Today, I am a youth advocate because I believe people need to listen to the voices of young people in care. They know themselves better than others, even if they cannot articulate their needs. I never felt heard, and because of that, at just 14 years old, I was deemed unstable to the community. I know that if just one person had taken the time to understand me, I wouldn’t have experienced a lot of the trauma I did. 
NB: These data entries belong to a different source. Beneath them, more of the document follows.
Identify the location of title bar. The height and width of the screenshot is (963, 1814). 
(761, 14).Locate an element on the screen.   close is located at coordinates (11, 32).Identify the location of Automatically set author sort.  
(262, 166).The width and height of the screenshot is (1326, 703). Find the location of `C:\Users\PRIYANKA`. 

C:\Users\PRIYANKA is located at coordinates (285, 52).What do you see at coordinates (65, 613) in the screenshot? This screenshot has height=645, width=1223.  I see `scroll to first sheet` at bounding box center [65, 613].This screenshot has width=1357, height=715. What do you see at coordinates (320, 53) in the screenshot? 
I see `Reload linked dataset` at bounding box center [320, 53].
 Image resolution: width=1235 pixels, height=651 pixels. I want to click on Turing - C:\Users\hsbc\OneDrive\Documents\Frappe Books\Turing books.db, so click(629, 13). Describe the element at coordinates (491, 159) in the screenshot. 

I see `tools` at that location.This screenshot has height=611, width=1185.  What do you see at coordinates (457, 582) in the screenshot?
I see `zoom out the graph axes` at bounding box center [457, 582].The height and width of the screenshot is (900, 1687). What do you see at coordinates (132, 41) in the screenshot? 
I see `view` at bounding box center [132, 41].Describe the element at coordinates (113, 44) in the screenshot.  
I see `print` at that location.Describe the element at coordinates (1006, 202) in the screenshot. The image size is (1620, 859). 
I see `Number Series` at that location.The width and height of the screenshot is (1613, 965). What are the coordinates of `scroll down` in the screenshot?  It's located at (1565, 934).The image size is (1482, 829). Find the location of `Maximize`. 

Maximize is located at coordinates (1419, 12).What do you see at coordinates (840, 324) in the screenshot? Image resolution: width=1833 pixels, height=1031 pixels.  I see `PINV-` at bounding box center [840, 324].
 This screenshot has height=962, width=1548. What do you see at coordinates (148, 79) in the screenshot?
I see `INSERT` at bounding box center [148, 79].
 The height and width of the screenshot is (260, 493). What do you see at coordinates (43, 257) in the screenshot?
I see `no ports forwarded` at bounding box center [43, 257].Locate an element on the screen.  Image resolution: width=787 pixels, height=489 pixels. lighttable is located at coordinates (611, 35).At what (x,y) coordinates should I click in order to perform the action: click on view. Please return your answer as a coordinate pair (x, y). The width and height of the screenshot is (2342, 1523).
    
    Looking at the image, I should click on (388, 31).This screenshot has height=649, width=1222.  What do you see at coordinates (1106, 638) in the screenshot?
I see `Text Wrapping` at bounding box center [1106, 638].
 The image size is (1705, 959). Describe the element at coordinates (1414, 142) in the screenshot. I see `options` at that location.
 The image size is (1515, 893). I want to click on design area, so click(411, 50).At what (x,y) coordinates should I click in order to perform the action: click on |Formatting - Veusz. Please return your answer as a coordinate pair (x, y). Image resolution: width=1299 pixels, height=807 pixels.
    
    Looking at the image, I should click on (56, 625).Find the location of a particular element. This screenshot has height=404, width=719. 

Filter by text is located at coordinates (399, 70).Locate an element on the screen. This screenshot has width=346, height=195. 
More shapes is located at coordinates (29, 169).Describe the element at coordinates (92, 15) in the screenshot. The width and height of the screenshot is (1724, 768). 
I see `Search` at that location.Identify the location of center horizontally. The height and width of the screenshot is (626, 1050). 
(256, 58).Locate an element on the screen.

Youth voices are critical. We know what we are thinking and feeling. I was 15 when I finally spoke up. The people in my team meeting were stunned when they allowed me to speak for the first time. I was uncertain about what I would say since I didn’t believe they would listen. That meeting was my chance to express my own thoughts, opinions, and feelings on treatment instead of everyone else saying and deciding what was best for me. They were so surprised by my knowledge of my case and the treatment I received that they actually listened. That meeting opened the door for me to continue to have a voice in my treatment plan because they continued to listen to what I had to say and almost always implemented my ideas into the treatment plan. I finally felt heard and that feeling and knowledge helped me start to get better and succeed in my life. I no longer had to find ways to make them listen.

This is why we should have a voice in meetings and anything involving us. A youth’s perspective is the biggest missing piece of the puzzle that no one seems to think about until it’s too late. For half of my life, the people around me didn’t listen to me or let me speak up about what I needed, and because of that, I spent the majority of my life broken and engulfed in darkness and chaos. I decided to sign out of the foster care system when my needs were not being met. I would not let my voice be silenced again. Every foster youth’s voice is valid. I will continue to use mine to help others find the strength to stand up and use their’s to give them a better outcome in life. 

Bio: 

My name is Justyce Callisto. I’m 23 and I live in Vermont where I use my voice to bring light to the changes that need to happen within the child welfare system. I have spent the last eight years as an advocate, serving on many different panels answering questions ranging from how to make foster kids feel safer in foster homes to how best to support them and many more questions. I am a 2021 all star with FosterClub. During  my internship with them I learned how to facilitate and co-facilitate workshops and even created my own. During the pandemic I produced a video for a local program called the Youth Development Program – Spectrum. The video highlighted the youth drop-in center in my town that opened in March of 2021. In May of that same year I was asked to be on a local TV  program for Mental Health Awareness Month. That episode has now aired on television two years in a row. I have done many other things, but my biggest form of advocacy is the book I am currently working on about my struggles before and during foster care and how, despite the odds, I survived.